Published online by Cambridge University Press: 05 June 2012
Foundations of the social security system
Workers' compensation
Although the origins of the modern social security system have been traced to the poor law of the Elizabethan age, it is sufficient for our purposes (since we are concerned primarily with disability) to look no further back than 1897 when the first Workmen's Compensation Act was passed.
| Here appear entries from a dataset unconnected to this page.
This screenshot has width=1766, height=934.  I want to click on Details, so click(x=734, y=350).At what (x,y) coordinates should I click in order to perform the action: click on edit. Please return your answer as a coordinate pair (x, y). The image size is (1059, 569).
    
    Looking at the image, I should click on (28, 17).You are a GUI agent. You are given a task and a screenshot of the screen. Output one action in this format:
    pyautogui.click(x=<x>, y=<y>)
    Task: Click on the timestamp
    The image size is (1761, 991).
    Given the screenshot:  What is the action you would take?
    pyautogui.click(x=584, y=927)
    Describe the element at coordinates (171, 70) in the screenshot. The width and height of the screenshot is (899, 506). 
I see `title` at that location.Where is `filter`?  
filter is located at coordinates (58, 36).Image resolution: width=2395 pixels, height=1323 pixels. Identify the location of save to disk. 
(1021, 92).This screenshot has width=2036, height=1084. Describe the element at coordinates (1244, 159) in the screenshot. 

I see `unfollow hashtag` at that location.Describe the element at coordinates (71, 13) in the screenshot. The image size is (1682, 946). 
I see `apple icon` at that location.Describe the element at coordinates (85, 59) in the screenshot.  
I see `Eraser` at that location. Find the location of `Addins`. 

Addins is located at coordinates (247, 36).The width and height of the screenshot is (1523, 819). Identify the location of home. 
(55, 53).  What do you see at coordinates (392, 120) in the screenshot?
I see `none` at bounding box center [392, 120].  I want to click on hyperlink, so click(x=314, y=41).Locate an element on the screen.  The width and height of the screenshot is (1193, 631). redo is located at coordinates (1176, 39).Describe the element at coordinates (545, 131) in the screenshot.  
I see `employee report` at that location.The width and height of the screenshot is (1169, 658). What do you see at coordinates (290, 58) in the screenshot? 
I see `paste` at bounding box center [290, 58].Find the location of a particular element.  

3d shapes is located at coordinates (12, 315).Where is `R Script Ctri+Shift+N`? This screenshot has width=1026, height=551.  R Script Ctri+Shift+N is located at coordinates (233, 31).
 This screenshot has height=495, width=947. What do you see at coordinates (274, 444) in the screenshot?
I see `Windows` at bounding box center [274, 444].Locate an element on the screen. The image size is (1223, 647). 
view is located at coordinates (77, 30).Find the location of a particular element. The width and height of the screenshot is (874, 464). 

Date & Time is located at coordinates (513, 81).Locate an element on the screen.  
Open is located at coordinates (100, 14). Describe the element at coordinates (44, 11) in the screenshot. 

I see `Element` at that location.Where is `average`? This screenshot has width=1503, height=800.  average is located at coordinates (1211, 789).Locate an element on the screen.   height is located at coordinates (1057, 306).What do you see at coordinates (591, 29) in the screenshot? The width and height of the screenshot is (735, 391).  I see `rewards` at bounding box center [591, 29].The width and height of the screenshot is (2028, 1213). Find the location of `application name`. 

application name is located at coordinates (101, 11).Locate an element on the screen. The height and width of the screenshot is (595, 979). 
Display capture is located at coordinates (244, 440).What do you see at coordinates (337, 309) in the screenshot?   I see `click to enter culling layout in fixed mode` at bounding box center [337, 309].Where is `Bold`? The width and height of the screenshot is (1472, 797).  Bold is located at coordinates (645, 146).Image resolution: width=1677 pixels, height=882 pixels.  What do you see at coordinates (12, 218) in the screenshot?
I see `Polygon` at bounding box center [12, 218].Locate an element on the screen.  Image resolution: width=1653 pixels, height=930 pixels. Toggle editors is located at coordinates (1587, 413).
In the nineteenth century the tort system rarely provided any compensation to the victim of an industrial injury because of the three defences which the courts had evolved for the protection of employers – namely common employment, denying liability for the negligence of a fellow worker; contributory negligence, denying liability where the worker was partly responsible for their own injuries; and volenti non fit injuria (assumption of risk) which (as then interpreted) denied liability for injuries occurring from a known and obvious risk. However, in 1880 Parliament passed the Employers' Liability Act, which restricted the scope of the doctrine of common employment; and in 1891 the House of Lords limited the availability of the defence of volenti. Furthermore, between 1878 and 1901 a stream of new factory legislation emerged dealing with the health and safety of workers, and the common law responded with the creation of the action for breach of statutory duty.
But these developments were dwarfed in significance by the enactment in 1897 of the Workmen's Compensation Act, which broke away entirely from the common law principle that liability must be based on fault, and conferred on a worker (orthe worker's dependants) a right to compensation for any accident ‘arising out of and in the course of employment’.